河合塾講師が分析する大学別・教科別学習アドバイス。昨年度入試の分析や今年度入試の対策・学習アドバイスを掲載しています。

英語

※前年度入試の学習アドバイスです。今年度情報は9月下旬より順次更新いたします。

2018年度入試の問題分析

大問が4題。全問マーク式。難易度は標準レベル。[I][II]は400~500語程度の長文読解問題、[III]は短文空所補充および語彙(ごい)定義選択問題、[IV]は日英対照式の英文完成問題である。[I][II]の長文読解問題では空所補充、類義語句選択、内容真偽問題が出題されている。[III]はABに分かれ、Aは文法・語法の問題が5題。Bでは、与えられた単語の定義となる英文を選ばせるものが5題。[IV]の英文完成問題は、複数段落からなる文章(日本語)が与えられ、その英訳文を完成させるというもので、京都橘大学の特色問題といえる。英訳文の随所にある下線部には空所が設けられ、選択肢から選んだ適語を入れて英文を完成させるのだが、語彙(ごい)知識だけではなく、日本語と英語の両方の解釈力と表現力が求められる。

2019年度入試対策・学習アドバイス

標準レベルの語彙(ごい)力を

語彙(ごい)力は得点に直結する。ひとつでも多く覚えよう。単語集で紹介されている同義語も覚える。なお「暗記」に苦労している人には、声に出して発音しながら何度も書くことをおすすめする。「マーク式だから書けなくてよい」と考える受験生もいるが「発音して書く作業」による「五感」への刺激が記憶の定着を促す。覚えた単語の意味を英英辞典で確認しながら進めると、さらに語彙(ごい)力が深まり、[III]B対策にもなる。

文法・語法対策は反復練習で

幅広い範囲から出題されるので、苦手項目を克服しておきたい。そのためには、①参考書を最低3回読む。例文を音読し、解説を熟読する。②問題集を使い同じ範囲の問題を解く。③参考書を再読し理解度を確認する。①~③を文法項目ごとに行う。
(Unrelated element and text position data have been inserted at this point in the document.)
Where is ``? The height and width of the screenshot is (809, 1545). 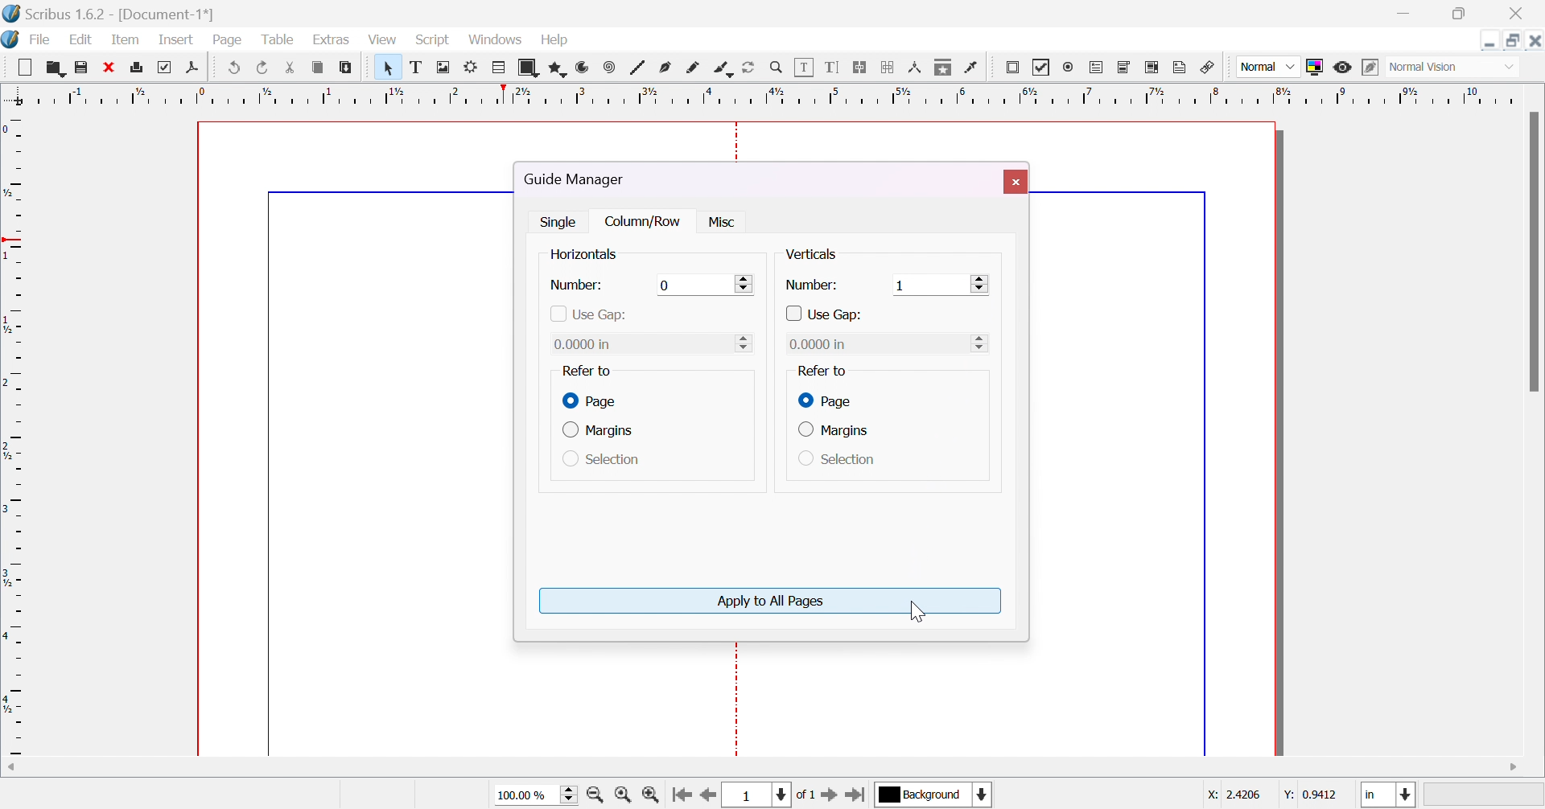
 is located at coordinates (743, 342).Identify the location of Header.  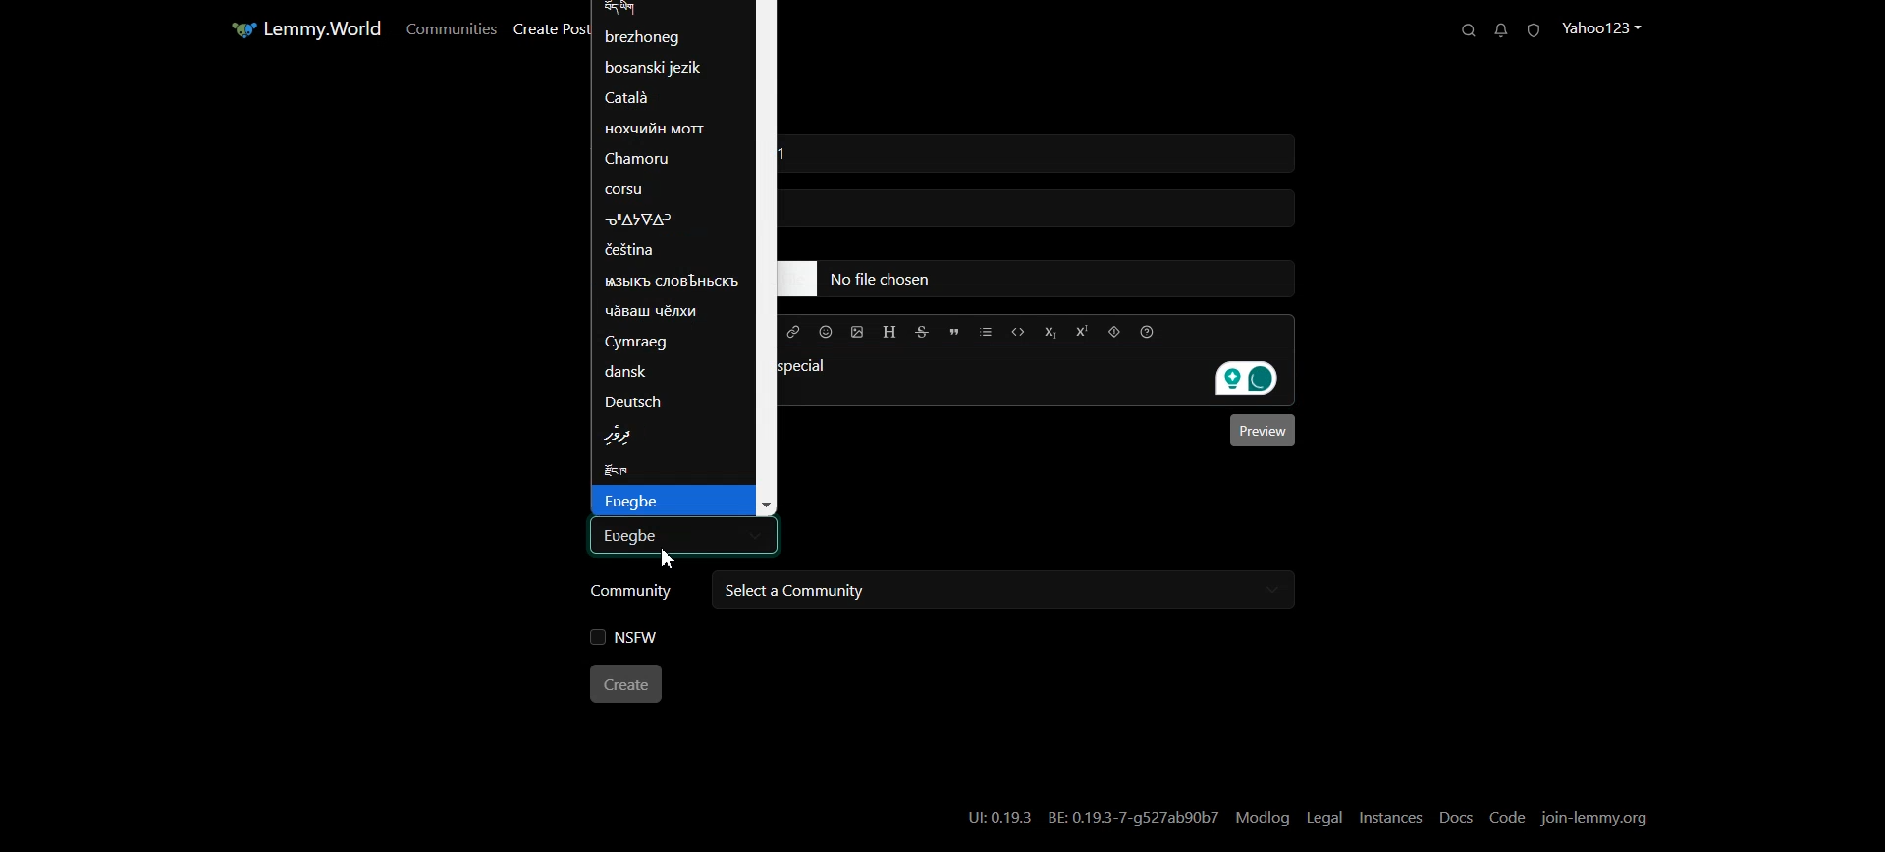
(890, 332).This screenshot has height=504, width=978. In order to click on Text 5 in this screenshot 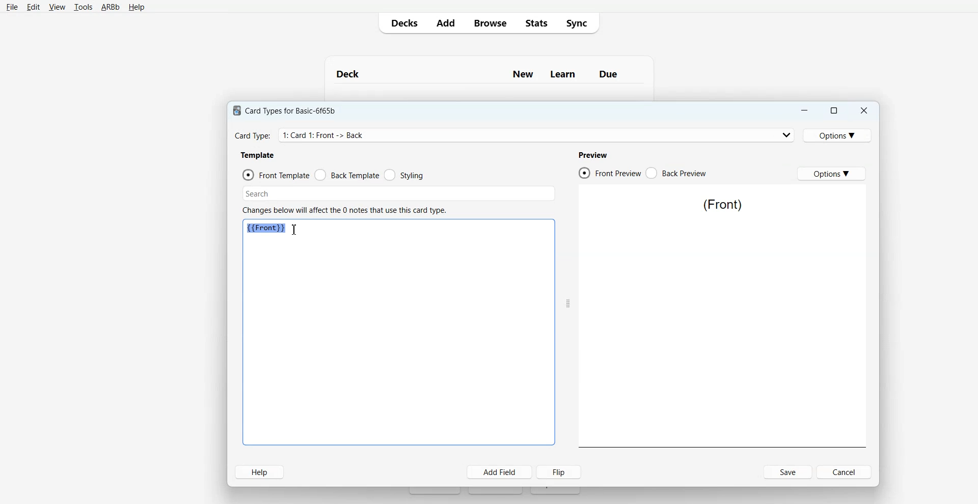, I will do `click(725, 204)`. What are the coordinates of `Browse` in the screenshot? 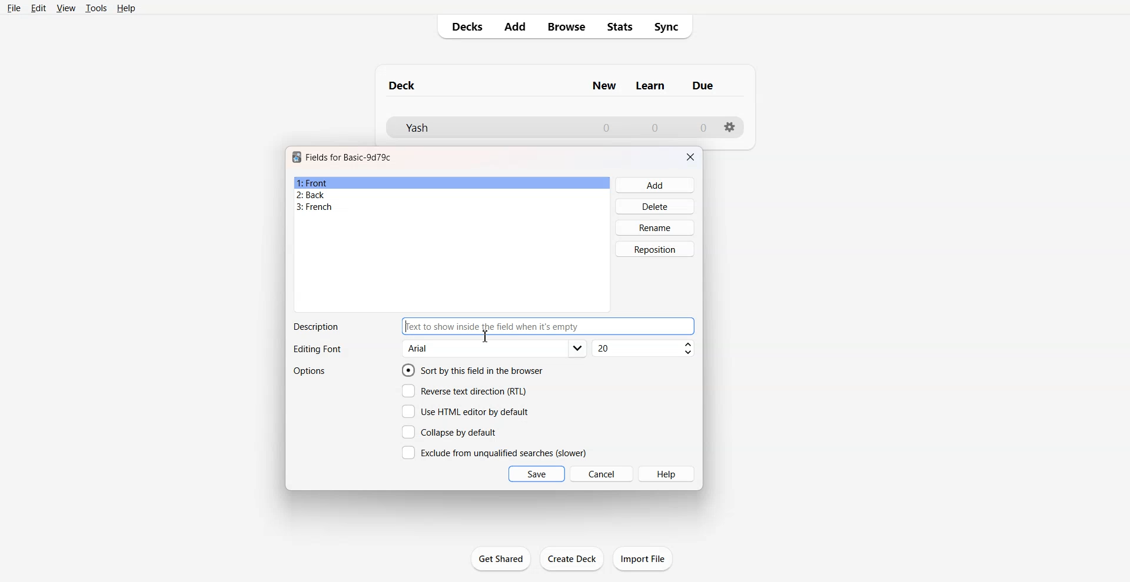 It's located at (565, 26).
なお問題集は「4択問題と整序作文が中心」「文法項目別」「解説が豊富」を条件に自分が「使いやすい」と感じたものを選び、同じ問題に最低3回は取り組むこと。100問を1回解くより30問を3回解いた方が得点力はアップする。

長文に「慣れ」よう

全体を通して1,000語前後の英文を読むことになるので、まず「長文」に慣れることが重要。センター試験第6問のように空所や下線部のない英文を利用し、辞書を引かずに1~2回読んだ後、全訳例で理解度を確認する。その後、改めて英文を読み直す。知らない語句があっても、最後まで読み通す気力や集中力を養いたい。次に京都橘大学の過去問を解く。辞書は使わないこと。同じ問題を3~5回、数日間隔をあけて解くことで、問題のレベルと形式に慣れていけばおのずと得点力はアップする。

直訳ではない和文英訳に慣れる

[IV]対策として、日本語の長い文章とその英訳を対照しながら読む練習をしておきたい。長文問題の日本語訳を利用するのもひとつだが、書店の語学書コーナーなどにある日英対訳式(左右のページに日本文と英文が載っている)書籍を利用する方法もある。評論文や実用書など多彩なジャンルのものが出ているので、興味の持てそうなものを1冊選び、段落ごとに「日本語→英語」の順に読み進めていく。英文中のキーワードとなる単語やイディオムはマーカーを引いたりノートに書き出したりして覚える。結果的に[I][II]の長文対策にもなる。